::: RECORDS

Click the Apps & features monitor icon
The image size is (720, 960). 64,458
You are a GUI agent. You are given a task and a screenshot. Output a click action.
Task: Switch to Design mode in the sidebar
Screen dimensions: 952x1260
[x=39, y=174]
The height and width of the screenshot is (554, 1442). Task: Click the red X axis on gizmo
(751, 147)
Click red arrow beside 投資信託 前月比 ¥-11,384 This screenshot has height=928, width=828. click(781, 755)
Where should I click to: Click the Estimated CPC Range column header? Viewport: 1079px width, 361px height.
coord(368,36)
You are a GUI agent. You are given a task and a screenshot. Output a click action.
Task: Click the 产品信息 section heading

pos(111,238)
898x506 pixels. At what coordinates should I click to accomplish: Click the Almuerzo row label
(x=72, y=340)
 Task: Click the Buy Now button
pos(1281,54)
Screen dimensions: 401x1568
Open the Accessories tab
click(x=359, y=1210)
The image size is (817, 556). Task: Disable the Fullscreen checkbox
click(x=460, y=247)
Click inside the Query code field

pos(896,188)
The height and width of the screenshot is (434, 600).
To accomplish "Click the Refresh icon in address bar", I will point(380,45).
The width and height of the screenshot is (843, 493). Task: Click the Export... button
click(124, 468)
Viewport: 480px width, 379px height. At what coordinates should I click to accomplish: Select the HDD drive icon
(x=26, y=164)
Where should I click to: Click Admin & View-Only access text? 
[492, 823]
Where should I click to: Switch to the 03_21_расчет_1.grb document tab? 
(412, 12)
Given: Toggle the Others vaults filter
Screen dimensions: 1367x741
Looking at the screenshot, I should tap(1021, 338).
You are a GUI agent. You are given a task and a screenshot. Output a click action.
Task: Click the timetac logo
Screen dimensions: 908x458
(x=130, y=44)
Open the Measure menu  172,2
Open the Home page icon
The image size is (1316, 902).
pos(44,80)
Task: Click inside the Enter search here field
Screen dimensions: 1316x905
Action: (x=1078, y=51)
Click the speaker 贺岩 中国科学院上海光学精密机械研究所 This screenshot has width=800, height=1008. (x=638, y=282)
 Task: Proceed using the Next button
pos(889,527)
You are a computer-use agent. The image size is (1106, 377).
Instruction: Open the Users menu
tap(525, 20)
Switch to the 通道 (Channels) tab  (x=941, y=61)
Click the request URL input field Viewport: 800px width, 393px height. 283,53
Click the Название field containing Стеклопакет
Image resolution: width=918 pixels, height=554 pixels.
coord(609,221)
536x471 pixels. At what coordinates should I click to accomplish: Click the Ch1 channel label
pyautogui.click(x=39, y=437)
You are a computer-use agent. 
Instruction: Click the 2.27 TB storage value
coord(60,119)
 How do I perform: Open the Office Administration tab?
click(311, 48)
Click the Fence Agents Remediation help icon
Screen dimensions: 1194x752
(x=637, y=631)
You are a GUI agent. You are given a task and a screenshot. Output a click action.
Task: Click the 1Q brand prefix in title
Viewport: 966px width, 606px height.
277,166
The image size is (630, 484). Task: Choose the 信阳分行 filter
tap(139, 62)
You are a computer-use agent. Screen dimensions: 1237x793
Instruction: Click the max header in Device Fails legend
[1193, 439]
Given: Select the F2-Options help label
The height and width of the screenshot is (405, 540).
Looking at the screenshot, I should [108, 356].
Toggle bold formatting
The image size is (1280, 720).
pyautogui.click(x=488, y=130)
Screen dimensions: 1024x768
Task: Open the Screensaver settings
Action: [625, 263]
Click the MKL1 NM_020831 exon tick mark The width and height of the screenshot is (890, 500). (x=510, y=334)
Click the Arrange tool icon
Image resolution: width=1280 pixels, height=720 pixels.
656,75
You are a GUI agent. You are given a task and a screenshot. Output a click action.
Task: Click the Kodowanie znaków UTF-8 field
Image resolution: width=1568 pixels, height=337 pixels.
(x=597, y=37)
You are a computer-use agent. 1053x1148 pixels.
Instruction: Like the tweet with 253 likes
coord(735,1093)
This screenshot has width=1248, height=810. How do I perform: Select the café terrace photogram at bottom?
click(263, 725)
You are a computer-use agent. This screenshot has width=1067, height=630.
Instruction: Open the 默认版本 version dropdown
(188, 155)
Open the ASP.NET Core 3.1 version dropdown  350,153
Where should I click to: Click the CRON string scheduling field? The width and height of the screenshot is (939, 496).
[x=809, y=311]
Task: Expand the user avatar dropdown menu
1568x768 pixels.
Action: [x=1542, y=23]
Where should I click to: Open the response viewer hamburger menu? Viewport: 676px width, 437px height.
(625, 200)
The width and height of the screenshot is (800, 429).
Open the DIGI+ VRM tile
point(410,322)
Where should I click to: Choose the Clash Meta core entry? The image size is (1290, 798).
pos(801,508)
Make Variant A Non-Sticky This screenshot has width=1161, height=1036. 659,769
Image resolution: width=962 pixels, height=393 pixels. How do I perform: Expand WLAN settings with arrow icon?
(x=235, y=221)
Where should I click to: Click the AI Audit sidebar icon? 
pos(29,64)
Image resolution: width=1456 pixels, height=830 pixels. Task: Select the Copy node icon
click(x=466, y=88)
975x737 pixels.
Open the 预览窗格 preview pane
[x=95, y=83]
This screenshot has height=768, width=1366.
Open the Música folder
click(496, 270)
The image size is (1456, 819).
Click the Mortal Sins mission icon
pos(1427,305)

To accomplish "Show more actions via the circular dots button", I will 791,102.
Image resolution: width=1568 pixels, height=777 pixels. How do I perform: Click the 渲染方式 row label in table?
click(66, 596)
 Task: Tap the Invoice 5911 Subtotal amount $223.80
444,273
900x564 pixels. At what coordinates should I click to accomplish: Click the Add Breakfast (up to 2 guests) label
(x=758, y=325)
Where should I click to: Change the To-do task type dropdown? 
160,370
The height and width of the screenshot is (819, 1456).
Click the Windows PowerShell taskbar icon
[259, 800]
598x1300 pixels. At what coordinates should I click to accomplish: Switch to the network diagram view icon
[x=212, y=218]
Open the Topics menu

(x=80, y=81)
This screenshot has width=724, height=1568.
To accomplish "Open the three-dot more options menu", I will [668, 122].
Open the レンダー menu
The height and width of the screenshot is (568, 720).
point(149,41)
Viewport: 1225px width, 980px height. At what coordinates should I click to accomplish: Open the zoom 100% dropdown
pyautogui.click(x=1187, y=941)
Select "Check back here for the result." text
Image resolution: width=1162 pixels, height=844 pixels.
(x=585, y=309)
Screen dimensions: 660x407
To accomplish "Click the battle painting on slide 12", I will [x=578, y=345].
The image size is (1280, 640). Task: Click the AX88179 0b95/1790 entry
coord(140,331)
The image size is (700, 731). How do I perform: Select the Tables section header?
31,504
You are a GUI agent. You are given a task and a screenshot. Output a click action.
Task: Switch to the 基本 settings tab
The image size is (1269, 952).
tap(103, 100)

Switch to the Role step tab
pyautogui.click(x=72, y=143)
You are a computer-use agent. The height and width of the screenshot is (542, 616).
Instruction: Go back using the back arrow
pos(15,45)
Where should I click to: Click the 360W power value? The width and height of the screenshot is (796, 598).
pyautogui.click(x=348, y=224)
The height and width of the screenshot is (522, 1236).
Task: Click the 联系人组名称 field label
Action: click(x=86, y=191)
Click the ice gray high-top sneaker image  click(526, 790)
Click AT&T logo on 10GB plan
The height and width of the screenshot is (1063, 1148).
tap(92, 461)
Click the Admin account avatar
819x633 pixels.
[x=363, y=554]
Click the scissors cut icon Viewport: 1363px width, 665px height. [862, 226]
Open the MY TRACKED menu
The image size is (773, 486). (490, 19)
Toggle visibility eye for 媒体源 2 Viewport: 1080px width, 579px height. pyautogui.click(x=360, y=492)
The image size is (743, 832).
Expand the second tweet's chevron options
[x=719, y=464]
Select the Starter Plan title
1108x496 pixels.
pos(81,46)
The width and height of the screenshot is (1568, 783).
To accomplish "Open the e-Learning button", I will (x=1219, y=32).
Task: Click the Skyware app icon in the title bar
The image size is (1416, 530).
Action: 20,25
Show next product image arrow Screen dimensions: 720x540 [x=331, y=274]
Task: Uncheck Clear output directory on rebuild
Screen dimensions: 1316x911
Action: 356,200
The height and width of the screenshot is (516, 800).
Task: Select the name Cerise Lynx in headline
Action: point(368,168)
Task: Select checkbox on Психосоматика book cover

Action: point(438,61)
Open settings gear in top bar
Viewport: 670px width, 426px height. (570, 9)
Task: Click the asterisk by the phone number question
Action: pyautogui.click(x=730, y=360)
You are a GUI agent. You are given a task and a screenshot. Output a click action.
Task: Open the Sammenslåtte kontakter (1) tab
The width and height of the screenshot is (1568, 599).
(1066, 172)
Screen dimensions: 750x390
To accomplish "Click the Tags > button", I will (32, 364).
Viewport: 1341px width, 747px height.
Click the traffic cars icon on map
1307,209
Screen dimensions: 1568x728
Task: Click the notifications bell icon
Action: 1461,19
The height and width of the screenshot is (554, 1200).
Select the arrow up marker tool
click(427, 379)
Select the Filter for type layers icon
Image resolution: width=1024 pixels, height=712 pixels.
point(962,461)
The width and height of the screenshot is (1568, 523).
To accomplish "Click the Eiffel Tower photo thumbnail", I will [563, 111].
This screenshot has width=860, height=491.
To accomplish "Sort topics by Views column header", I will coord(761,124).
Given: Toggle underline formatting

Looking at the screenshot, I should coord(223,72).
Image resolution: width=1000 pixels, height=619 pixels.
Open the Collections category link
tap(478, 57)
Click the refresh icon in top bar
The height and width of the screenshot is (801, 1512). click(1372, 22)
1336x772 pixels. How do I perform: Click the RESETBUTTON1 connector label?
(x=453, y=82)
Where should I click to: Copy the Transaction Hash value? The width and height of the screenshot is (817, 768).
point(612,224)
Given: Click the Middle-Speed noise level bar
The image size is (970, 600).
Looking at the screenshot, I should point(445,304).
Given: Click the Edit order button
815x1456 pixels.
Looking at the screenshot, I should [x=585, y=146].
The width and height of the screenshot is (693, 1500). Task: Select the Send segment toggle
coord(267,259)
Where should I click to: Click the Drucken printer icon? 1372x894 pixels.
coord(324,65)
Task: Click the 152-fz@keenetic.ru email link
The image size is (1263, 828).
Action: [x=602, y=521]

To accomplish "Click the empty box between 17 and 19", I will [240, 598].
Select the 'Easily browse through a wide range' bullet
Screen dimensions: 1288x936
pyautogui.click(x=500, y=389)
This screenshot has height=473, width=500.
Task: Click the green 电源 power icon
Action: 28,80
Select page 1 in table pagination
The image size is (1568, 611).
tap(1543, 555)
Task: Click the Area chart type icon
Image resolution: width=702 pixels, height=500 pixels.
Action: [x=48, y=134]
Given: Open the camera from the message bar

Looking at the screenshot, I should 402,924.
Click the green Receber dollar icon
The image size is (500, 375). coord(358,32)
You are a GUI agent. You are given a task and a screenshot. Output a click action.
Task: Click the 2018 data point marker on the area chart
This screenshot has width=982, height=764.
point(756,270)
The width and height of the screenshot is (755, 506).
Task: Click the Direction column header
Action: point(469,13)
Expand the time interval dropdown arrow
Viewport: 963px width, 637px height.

::::::

→ **YOUR OBJECTIVE**:
Pull out every line in the material above where "avatar" occurs.

→ **RESPONSE TO THE TASK**:
Task: Expand the user avatar dropdown menu
Click the Admin account avatar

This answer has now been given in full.